# start of Records for this task

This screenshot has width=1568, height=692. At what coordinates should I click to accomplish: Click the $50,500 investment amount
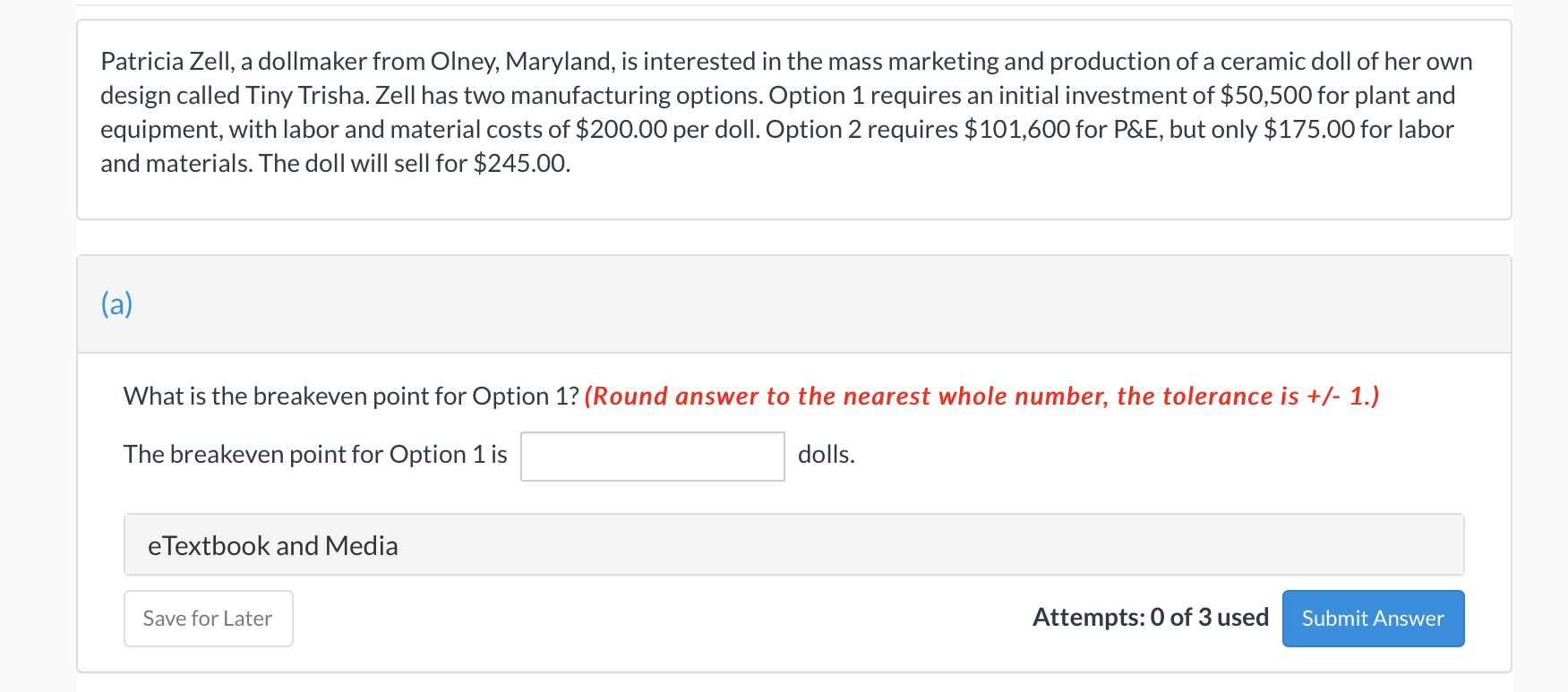(x=1265, y=96)

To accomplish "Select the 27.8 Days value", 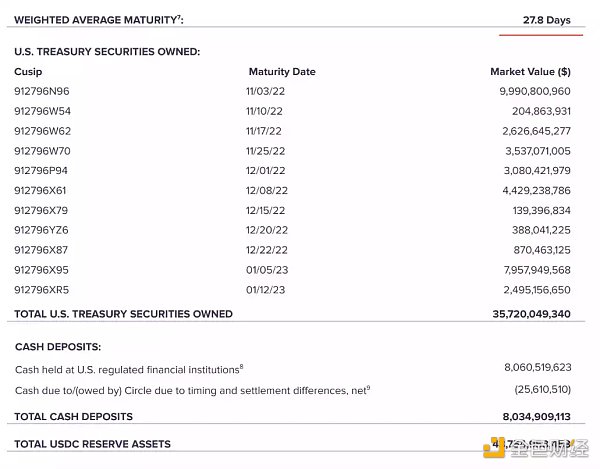I will 546,20.
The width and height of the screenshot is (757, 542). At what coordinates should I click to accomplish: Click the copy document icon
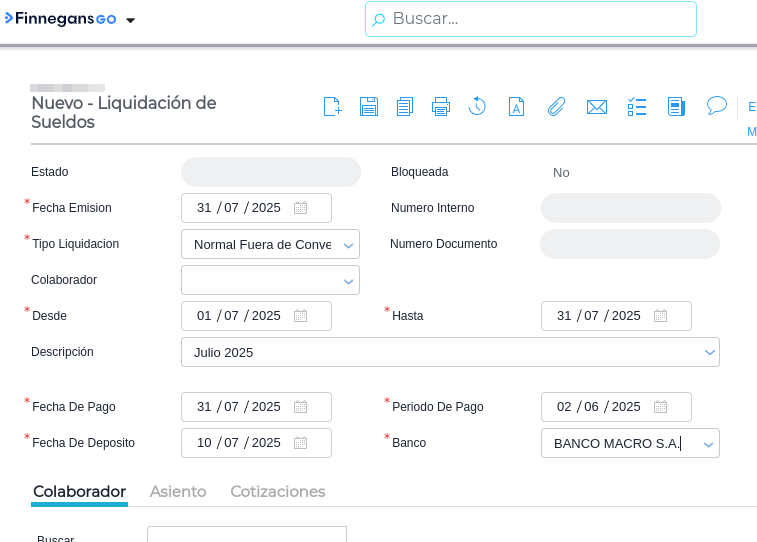405,107
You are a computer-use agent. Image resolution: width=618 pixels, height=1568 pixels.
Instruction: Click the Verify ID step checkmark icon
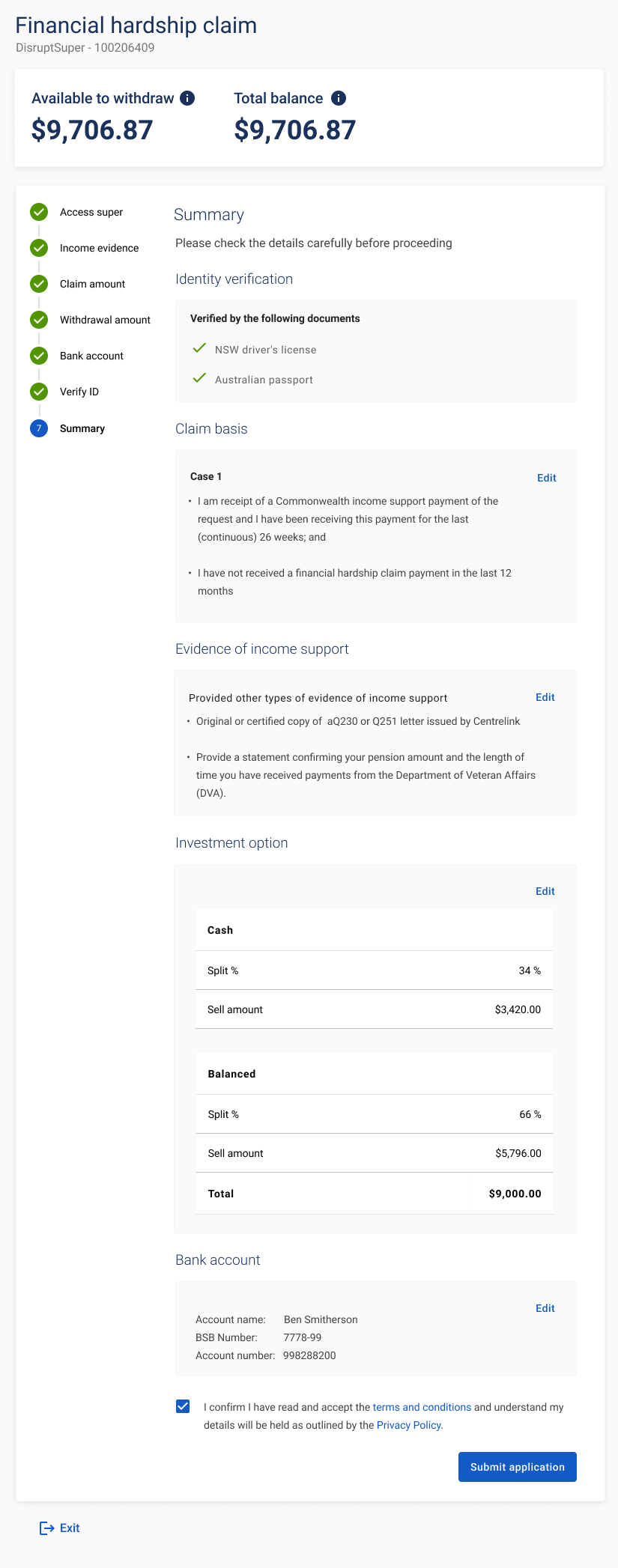(39, 392)
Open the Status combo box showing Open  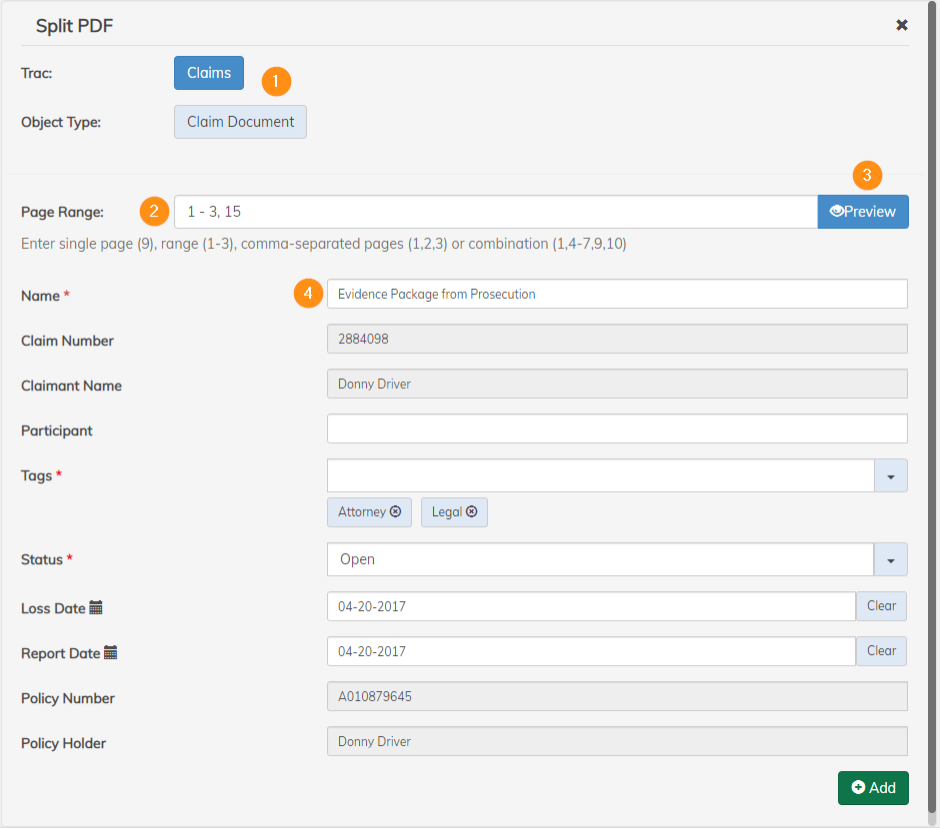click(600, 560)
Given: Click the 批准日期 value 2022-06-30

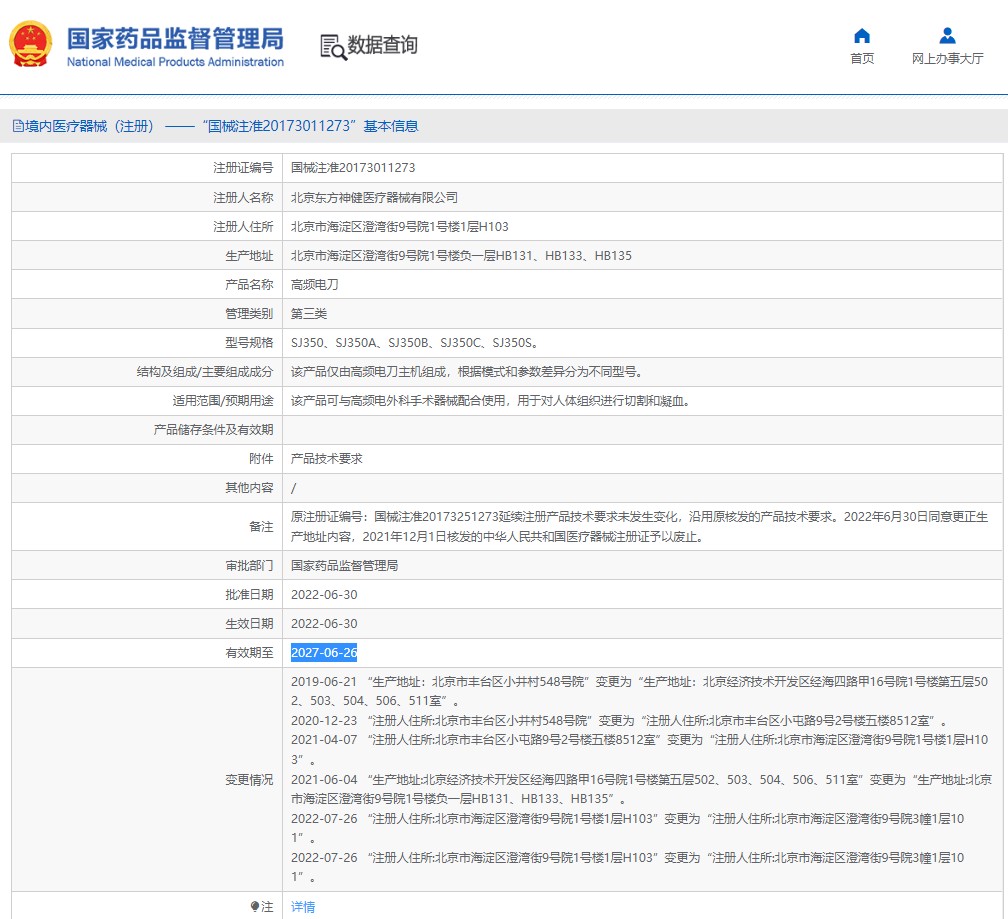Looking at the screenshot, I should pos(324,594).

# end of Records for this task

# Work to do
Return every line above that contains the string "coordinates", treating uppercase and lowercase as distinct.

# Output for this exercise
This screenshot has width=1568, height=692. At what coordinates should I click to accomplish: Click the $50,500 investment amount
The width and height of the screenshot is (757, 542). At what coordinates should I click to accomplish: Click the copy document icon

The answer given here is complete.